SequenceTokenizers.jl is a Julia convenience package that offers a simplified and efficient way to tokenize character sequences, wrapping functionality from OneHotArrays while handling String
sequences and padding automatically. It provides a SequenceTokenizer struct that can:
- Convert characters to integer tokens based on a predefined alphabet
- Handle unknown characters with a customizable unknown symbol
- Tokenize single characters, arrays of characters, and batches of sequences with variable length with automatic padding
- Convert token indices back to characters
- Create one-hot encoded representations of tokenized sequences
- Convert one-hot encoded representations back to characters
📘 Limitations
- It is not a Flux layer to keep dependencies minimal, therefore it cannot be placed inside a gradient block.
- Single characters must be Char type
- Multiple character sequences must be String type
- No mixed type arrays are supported, it's either Strings or Chars that produce correct behaviour
using SequenceTokenizers
# Create tokenizer
alphabet = ['A', 'C', 'G', 'T']
tokenizer = SequenceTokenizer(alphabet, 'N') # 'N' is the unknown symbol
# Tokenize sequences (perhaps most common use case)

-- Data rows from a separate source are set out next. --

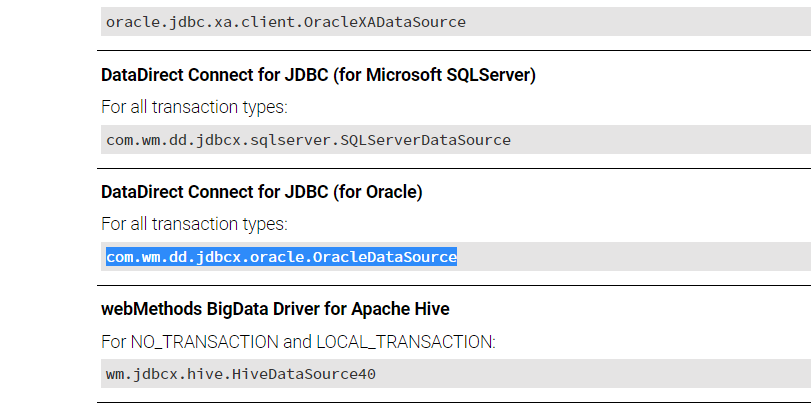Click the 'For NO_TRANSACTION and LOCAL_TRANSACTION:' line
The image size is (811, 405).
pyautogui.click(x=298, y=342)
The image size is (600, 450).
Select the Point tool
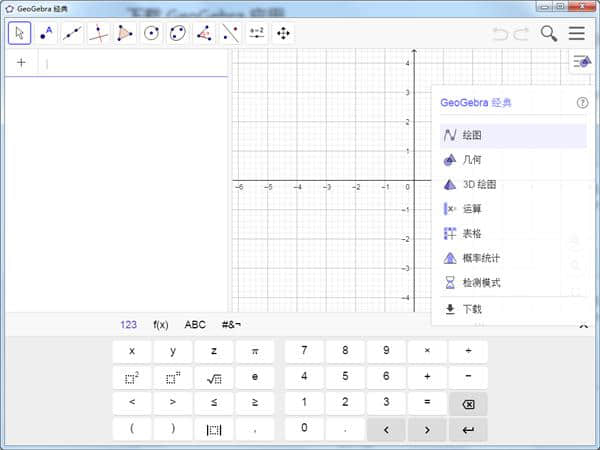(x=46, y=33)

tokens = tokenizer(["AGTCAGGACA","AGCGTGCGGGTAGGCTCGCC"]) # Returns UInt32[2 2; 4 4; 5 3; 3 4; 2 5; 4 4; 4 3; 2 4; 3 4; 2 4; 1 5; 1 2; 1 4; 1 4; 1 3; 1 5; 1 3; 1 4; 1 3; 1 3]

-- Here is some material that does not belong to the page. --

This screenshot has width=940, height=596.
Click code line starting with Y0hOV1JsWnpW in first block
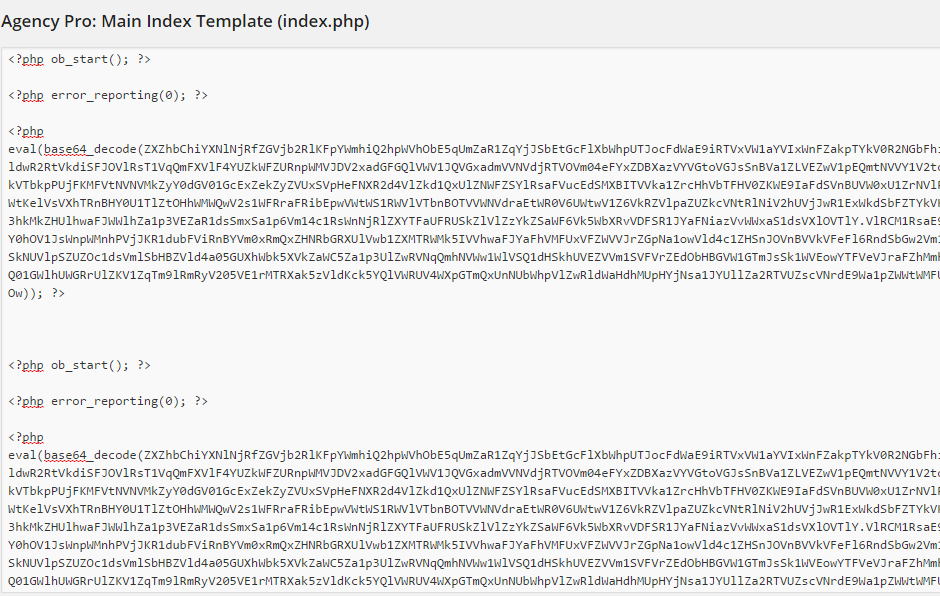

# Create a batch of sequences
batch = UInt32[2 2; 4 4; 5 3; 3 4; 2 5; 4 4; 4 3; 2 4; 3 4; 2 4; 1 5; 1 2; 1 4; 1 4; 1 3; 1 5; 1 3; 1 4; 1 3; 1 3]
# Create one-hot encoded representation
onehot_encoded = onehot_batch(tokenizer, batch)
# Convert one-hot encoded representation back to characters
decoded_batch = onecold_batch(tokenizer, onehot_encoded)
# Returns ['A' 'A'; 'G' 'G'; 'T' 'C'; 'C' 'G'; 'A' 'T'; 'G' 'G'; 'G' 'C'; 'A' 'G'; 'C' 'G'; 'A' 'G'; 'N' 'T'; 'N' 'A'; 'N' 'G'; 'N' 'G'; 'N' 'C'; 'N' 'T'; 'N' 'C'; 'N' 'G'; 'N' 'C'; 'N' 'C'] with N characters right padding shorter sequence
This package is useful for natural language processing tasks, sequence modeling, and any application that requires mapping between characters and integer tokens or one-hot encoded representations.